Your task is to write out the full listing once more, exactly.

* * * *

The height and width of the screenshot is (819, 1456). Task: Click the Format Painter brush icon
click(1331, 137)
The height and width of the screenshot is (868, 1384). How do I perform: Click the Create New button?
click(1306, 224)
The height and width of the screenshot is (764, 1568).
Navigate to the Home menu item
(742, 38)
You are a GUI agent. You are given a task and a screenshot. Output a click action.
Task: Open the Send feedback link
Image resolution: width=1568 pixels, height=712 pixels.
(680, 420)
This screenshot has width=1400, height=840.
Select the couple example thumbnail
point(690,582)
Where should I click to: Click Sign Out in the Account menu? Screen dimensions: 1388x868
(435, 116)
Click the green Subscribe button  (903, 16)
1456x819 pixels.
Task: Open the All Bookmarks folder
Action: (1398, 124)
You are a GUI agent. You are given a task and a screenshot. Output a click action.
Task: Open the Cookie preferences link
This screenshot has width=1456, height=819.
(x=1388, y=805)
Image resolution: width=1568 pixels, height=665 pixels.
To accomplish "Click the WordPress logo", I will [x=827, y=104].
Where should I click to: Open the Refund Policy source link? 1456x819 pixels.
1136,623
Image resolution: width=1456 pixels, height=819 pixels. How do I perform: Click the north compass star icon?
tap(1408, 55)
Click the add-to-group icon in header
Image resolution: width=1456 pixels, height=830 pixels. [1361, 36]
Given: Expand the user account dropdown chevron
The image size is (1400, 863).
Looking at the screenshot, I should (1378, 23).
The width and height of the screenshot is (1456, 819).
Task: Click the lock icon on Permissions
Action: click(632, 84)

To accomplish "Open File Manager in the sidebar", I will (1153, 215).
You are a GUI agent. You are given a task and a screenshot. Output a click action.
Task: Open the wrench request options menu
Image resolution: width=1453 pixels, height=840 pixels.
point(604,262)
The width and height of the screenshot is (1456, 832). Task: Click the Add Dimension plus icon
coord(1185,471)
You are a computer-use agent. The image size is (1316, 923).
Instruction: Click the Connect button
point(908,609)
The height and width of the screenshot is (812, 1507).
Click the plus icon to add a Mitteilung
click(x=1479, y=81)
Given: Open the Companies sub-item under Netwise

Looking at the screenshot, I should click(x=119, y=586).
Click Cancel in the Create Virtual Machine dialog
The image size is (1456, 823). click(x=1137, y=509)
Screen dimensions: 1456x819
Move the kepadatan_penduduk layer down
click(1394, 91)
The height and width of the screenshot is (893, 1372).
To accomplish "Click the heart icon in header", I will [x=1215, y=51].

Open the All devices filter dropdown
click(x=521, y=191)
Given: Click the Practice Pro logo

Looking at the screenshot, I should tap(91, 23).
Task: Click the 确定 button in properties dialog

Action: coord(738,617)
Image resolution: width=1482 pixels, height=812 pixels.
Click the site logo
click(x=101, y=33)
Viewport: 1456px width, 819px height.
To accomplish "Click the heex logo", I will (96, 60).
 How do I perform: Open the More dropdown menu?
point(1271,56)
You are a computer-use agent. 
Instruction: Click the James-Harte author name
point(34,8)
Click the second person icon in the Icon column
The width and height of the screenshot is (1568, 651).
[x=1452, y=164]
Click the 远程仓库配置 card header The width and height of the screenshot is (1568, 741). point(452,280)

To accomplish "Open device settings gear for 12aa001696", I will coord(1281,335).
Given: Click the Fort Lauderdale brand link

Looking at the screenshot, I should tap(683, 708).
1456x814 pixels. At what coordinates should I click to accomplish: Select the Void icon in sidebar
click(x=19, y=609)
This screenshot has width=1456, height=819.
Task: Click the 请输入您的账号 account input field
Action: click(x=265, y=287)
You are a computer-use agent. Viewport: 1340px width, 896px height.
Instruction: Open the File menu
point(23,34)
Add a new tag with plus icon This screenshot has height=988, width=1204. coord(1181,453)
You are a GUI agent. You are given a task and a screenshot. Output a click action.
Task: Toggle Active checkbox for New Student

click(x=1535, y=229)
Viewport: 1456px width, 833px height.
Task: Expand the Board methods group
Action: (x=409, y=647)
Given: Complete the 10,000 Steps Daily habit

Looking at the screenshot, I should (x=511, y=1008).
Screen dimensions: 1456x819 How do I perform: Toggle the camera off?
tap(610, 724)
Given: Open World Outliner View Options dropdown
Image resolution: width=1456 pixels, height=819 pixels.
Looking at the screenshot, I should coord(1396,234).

* * * *

Expected output:
The height and width of the screenshot is (819, 1456). Task: Click the Format Painter brush icon
click(1331, 137)
The height and width of the screenshot is (868, 1384). How do I perform: Click the Create New button?
click(1306, 224)
The height and width of the screenshot is (764, 1568).
Navigate to the Home menu item
(742, 38)
You are a GUI agent. You are given a task and a screenshot. Output a click action.
Task: Open the Send feedback link
Image resolution: width=1568 pixels, height=712 pixels.
(680, 420)
This screenshot has width=1400, height=840.
Select the couple example thumbnail
point(690,582)
Where should I click to: Click Sign Out in the Account menu? Screen dimensions: 1388x868
(435, 116)
Click the green Subscribe button  (903, 16)
1456x819 pixels.
Task: Open the All Bookmarks folder
Action: (1398, 124)
You are a GUI agent. You are given a task and a screenshot. Output a click action.
Task: Open the Cookie preferences link
This screenshot has width=1456, height=819.
(x=1388, y=805)
Image resolution: width=1568 pixels, height=665 pixels.
To accomplish "Click the WordPress logo", I will [x=827, y=104].
Where should I click to: Open the Refund Policy source link? 1456x819 pixels.
1136,623
Image resolution: width=1456 pixels, height=819 pixels. How do I perform: Click the north compass star icon?
tap(1408, 55)
Click the add-to-group icon in header
Image resolution: width=1456 pixels, height=830 pixels. [1361, 36]
Given: Expand the user account dropdown chevron
The image size is (1400, 863).
Looking at the screenshot, I should (1378, 23).
The width and height of the screenshot is (1456, 819).
Task: Click the lock icon on Permissions
Action: click(632, 84)

To accomplish "Open File Manager in the sidebar", I will (1153, 215).
You are a GUI agent. You are given a task and a screenshot. Output a click action.
Task: Open the wrench request options menu
Image resolution: width=1453 pixels, height=840 pixels.
point(604,262)
The width and height of the screenshot is (1456, 832). Task: Click the Add Dimension plus icon
coord(1185,471)
You are a computer-use agent. The image size is (1316, 923).
Instruction: Click the Connect button
point(908,609)
The height and width of the screenshot is (812, 1507).
Click the plus icon to add a Mitteilung
click(x=1479, y=81)
Given: Open the Companies sub-item under Netwise

Looking at the screenshot, I should click(x=119, y=586).
Click Cancel in the Create Virtual Machine dialog
The image size is (1456, 823). click(x=1137, y=509)
Screen dimensions: 1456x819
Move the kepadatan_penduduk layer down
click(1394, 91)
The height and width of the screenshot is (893, 1372).
To accomplish "Click the heart icon in header", I will [x=1215, y=51].

Open the All devices filter dropdown
click(x=521, y=191)
Given: Click the Practice Pro logo

Looking at the screenshot, I should tap(91, 23).
Task: Click the 确定 button in properties dialog

Action: coord(738,617)
Image resolution: width=1482 pixels, height=812 pixels.
Click the site logo
click(x=101, y=33)
Viewport: 1456px width, 819px height.
To accomplish "Click the heex logo", I will (96, 60).
 How do I perform: Open the More dropdown menu?
point(1271,56)
You are a computer-use agent. 
Instruction: Click the James-Harte author name
point(34,8)
Click the second person icon in the Icon column
The width and height of the screenshot is (1568, 651).
[x=1452, y=164]
Click the 远程仓库配置 card header The width and height of the screenshot is (1568, 741). point(452,280)

To accomplish "Open device settings gear for 12aa001696", I will coord(1281,335).
Given: Click the Fort Lauderdale brand link

Looking at the screenshot, I should tap(683, 708).
1456x814 pixels. At what coordinates should I click to accomplish: Select the Void icon in sidebar
click(x=19, y=609)
This screenshot has width=1456, height=819.
Task: Click the 请输入您的账号 account input field
Action: click(x=265, y=287)
You are a computer-use agent. Viewport: 1340px width, 896px height.
Instruction: Open the File menu
point(23,34)
Add a new tag with plus icon This screenshot has height=988, width=1204. coord(1181,453)
You are a GUI agent. You are given a task and a screenshot. Output a click action.
Task: Toggle Active checkbox for New Student

click(x=1535, y=229)
Viewport: 1456px width, 833px height.
Task: Expand the Board methods group
Action: (x=409, y=647)
Given: Complete the 10,000 Steps Daily habit

Looking at the screenshot, I should (x=511, y=1008).
Screen dimensions: 1456x819 How do I perform: Toggle the camera off?
tap(610, 724)
Given: Open World Outliner View Options dropdown
Image resolution: width=1456 pixels, height=819 pixels.
Looking at the screenshot, I should coord(1396,234).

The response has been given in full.